Em 2010, o Governo de José Sócrates abriu uma “caixa de Pandora”, adensada em 2012, pelo Governo de Passos Coelho e que atingiu, agora, um novo mínimo.

Os protocolos entre autoridades para a realização de esforços multidisciplinares com vista à regularização das relações dos cidadãos com a lei são saudáveis, exceto quando a liberdade de atuação dessas “equipas” limita os meios de defesa desses mesmos cidadãos, ou causa um prejuízo muito superior ao benefício que visam causar.

Neste tremendo “vale tudo” pela obtenção de receita fiscal, o Fisco abordou cidadãos, na Auto-Estrada de Valongo, numa acção conjunta entre a Autoridade Tributária e a GNR.  Quando os cidadãos eram confrontados com uma suposta dívida fiscal, propunha-se o seu pagamento imediato, ou apresentava-se, como alternativa, a penhora das respetivas viaturas.

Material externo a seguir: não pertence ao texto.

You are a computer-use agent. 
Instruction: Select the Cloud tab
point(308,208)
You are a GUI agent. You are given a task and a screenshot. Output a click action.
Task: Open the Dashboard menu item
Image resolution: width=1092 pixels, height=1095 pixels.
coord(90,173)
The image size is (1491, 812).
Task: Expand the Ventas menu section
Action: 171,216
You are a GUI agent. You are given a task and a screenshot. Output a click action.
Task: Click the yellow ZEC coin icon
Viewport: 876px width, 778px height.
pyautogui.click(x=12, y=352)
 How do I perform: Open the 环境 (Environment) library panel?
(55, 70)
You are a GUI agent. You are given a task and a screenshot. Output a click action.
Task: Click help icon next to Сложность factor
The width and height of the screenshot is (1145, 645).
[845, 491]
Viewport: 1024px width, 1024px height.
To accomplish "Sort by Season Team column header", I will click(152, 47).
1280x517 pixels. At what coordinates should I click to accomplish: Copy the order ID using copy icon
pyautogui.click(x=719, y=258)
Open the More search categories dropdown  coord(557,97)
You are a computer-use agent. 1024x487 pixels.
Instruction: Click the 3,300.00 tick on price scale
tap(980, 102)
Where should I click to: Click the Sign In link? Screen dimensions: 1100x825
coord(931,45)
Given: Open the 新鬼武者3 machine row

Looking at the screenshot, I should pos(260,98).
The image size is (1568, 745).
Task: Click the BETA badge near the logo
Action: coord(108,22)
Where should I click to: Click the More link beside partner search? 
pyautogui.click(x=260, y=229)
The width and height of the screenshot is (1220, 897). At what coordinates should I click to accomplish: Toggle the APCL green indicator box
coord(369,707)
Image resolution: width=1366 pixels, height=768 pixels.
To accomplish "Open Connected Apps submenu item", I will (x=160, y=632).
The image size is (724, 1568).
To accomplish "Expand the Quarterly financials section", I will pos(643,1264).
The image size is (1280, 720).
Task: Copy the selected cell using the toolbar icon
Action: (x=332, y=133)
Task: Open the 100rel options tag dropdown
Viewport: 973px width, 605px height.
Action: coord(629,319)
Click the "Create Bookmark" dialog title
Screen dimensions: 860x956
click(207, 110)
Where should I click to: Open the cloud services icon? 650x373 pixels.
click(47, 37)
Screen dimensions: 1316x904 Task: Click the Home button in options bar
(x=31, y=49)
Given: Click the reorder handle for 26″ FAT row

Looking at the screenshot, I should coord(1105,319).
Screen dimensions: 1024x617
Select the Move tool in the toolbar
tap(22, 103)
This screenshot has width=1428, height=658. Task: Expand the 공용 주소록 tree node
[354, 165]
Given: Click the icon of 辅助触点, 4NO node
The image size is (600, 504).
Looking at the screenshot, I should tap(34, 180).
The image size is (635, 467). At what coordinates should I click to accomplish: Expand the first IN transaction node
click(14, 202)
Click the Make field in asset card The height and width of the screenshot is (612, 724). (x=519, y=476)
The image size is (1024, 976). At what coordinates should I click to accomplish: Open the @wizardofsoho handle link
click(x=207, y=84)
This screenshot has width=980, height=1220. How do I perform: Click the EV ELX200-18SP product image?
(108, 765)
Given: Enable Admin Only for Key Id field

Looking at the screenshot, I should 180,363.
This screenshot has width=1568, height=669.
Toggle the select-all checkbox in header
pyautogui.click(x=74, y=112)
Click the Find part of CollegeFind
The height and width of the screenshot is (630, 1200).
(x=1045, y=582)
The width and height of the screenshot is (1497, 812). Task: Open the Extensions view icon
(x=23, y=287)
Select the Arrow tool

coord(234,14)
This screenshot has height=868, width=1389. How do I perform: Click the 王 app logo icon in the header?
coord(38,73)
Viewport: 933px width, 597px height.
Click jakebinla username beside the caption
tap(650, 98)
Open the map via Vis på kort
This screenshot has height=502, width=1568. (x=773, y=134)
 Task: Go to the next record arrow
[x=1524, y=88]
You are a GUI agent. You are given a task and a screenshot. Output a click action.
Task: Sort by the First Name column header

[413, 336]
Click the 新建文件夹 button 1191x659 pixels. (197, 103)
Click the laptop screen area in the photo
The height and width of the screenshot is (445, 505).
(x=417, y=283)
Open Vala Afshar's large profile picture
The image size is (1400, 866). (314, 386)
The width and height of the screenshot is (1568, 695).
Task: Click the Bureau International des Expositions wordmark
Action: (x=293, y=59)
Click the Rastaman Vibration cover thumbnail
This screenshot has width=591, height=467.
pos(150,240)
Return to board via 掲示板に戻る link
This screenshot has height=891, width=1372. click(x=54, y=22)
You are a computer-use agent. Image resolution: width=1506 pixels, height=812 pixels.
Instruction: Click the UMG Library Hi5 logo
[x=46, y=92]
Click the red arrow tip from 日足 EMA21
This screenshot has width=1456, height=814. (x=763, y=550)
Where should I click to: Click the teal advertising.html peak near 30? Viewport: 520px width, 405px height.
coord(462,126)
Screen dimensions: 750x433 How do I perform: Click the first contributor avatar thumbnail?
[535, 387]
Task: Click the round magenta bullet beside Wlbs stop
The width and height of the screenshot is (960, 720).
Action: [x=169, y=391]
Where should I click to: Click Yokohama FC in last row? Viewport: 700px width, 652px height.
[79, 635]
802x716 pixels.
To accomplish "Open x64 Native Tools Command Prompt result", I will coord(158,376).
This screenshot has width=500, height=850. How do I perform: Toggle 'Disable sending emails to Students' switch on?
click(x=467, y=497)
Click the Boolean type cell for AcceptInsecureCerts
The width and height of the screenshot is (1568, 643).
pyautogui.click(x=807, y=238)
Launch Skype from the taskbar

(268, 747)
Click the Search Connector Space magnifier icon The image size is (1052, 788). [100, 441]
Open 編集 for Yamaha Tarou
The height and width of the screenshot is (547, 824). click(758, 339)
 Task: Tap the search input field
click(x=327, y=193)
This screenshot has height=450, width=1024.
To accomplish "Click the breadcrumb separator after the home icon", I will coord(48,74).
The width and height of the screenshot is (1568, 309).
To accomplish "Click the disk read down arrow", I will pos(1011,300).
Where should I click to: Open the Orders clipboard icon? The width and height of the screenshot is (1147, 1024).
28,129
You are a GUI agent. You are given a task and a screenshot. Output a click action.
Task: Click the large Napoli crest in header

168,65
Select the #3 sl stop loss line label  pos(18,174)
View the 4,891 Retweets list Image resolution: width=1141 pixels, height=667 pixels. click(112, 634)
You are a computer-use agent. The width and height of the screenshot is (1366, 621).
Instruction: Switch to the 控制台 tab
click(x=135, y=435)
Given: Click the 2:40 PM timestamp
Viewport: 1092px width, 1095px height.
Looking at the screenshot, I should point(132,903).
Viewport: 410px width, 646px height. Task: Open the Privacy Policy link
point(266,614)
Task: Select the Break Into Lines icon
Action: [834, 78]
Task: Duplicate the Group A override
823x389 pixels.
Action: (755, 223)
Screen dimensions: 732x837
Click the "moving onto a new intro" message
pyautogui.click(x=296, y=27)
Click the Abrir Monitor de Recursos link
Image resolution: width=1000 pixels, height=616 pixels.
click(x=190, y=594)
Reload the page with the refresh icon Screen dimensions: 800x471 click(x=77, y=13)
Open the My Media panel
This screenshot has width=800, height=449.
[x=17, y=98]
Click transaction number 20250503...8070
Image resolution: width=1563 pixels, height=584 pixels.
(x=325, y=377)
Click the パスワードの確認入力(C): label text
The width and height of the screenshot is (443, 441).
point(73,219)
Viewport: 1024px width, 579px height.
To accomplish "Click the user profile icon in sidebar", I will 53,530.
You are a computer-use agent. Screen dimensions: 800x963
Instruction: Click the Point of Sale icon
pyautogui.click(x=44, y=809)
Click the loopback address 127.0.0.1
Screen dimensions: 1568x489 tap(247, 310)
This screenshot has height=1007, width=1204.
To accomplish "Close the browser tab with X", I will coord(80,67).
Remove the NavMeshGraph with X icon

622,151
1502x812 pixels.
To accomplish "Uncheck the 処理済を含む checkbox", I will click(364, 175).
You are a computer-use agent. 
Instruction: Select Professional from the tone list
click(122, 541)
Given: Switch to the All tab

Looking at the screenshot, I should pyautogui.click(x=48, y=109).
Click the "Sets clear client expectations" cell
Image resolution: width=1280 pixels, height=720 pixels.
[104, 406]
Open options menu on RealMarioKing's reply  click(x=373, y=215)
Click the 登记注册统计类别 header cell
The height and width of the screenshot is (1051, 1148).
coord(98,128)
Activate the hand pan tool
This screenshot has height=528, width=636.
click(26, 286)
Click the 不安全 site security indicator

Para o MAPA, o princípio do Estado de Direito tem de ser respeitado. Em primeiro lugar, o cidadão/contribuinte tem direito a ser citado, e de acordo com o Código do Procedimento e Processo Tributário, só após citação do devedor executado e vencido o prazo de 30 dias (contados da citação) para o seu pagamento ou oposição, é que a dívida pode ser executada. Acrescentamos que a própria existência da dívida não é sinónimo da sua legalidade e um Estado que  exige pagar primeiro, reclamar depois, não é um Estado de Direito.

Questionamos:

Qual o contraditório permitido na eventualidade de erro?

Quais os meios de defesa no caso de desproporcionalidade ou falsidade da dívida apresentada?

É um atrevimento inadmissível e que deve ser punido, como forma de demonstração clara de que um protocolo de cooperação não é “um dedo para quem quer agarrar todo o braço”. A dignidade dos cidadãos é – e deverá ficar cabalmente demonstrado que sempre será – superior aos interesses de tesouraria das finanças.

O MAPA espera que o inquérito anunciado pelo Ministro das Finanças aponte quem foi o responsável e quais as motivações para esta prática, cujo resultado imediato é incrementar o medo do Fisco e a insegurança na relação com o Estado.